* **To do**:
Can you write out the stretch from the start of the entries through the line containing "coordinates (548, 166)." with "screenshot" swapped for "image" and everything else unchanged? Leave the pictures out.

* **Pointing data for screenshots**:

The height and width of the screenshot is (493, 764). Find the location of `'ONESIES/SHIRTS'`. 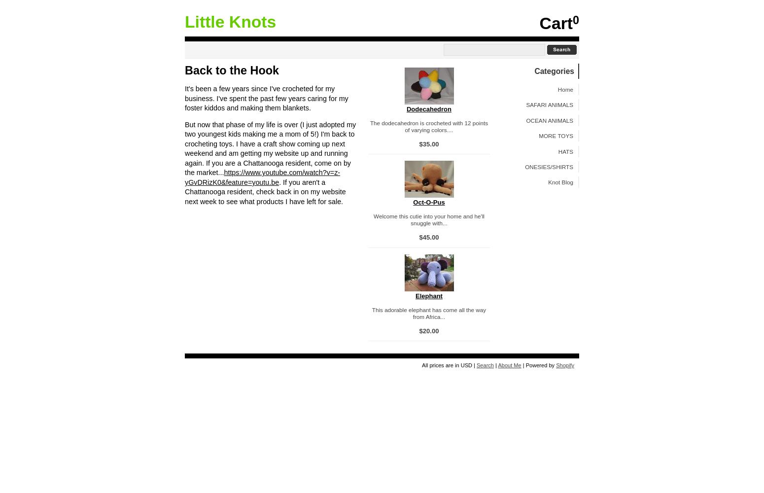

'ONESIES/SHIRTS' is located at coordinates (548, 166).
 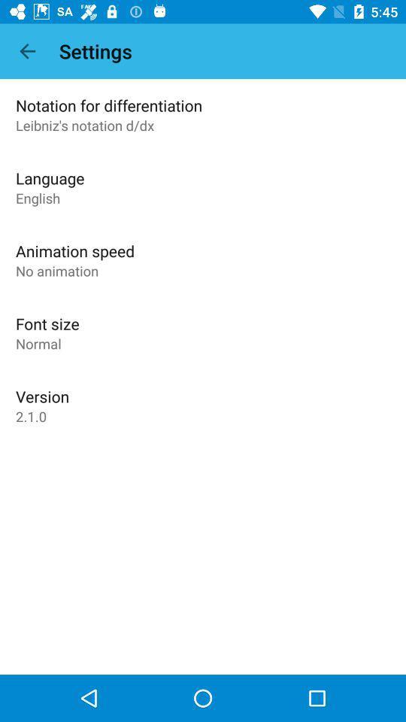 What do you see at coordinates (27, 51) in the screenshot?
I see `go back` at bounding box center [27, 51].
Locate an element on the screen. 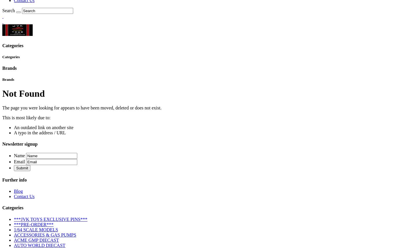  'Newsletter signup' is located at coordinates (20, 144).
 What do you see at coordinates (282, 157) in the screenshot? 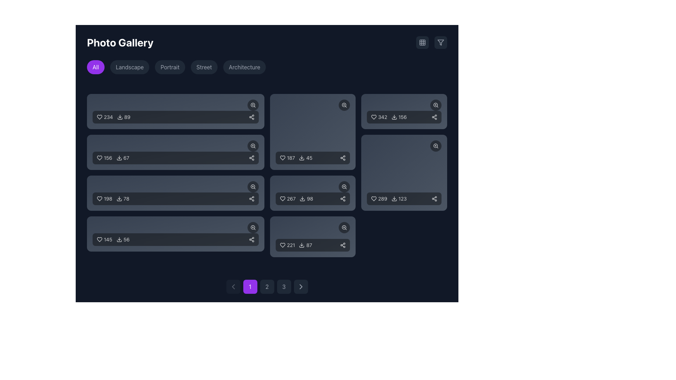
I see `the heart icon adjacent to the numerical value '187'` at bounding box center [282, 157].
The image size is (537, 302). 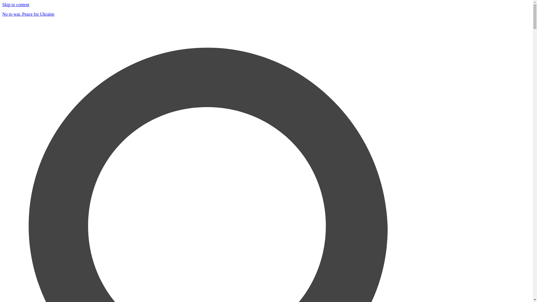 I want to click on 'Skip to content', so click(x=16, y=4).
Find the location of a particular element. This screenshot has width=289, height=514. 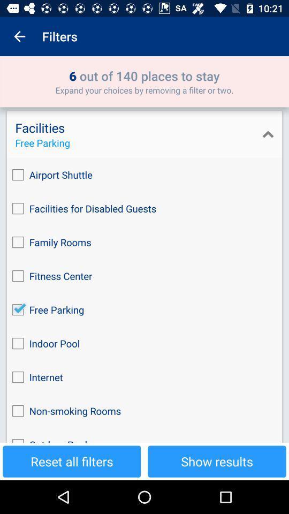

* **Answer to this problem**:
The height and width of the image is (493, 764). Find the location of `'ONESIES/SHIRTS'`. 

'ONESIES/SHIRTS' is located at coordinates (548, 166).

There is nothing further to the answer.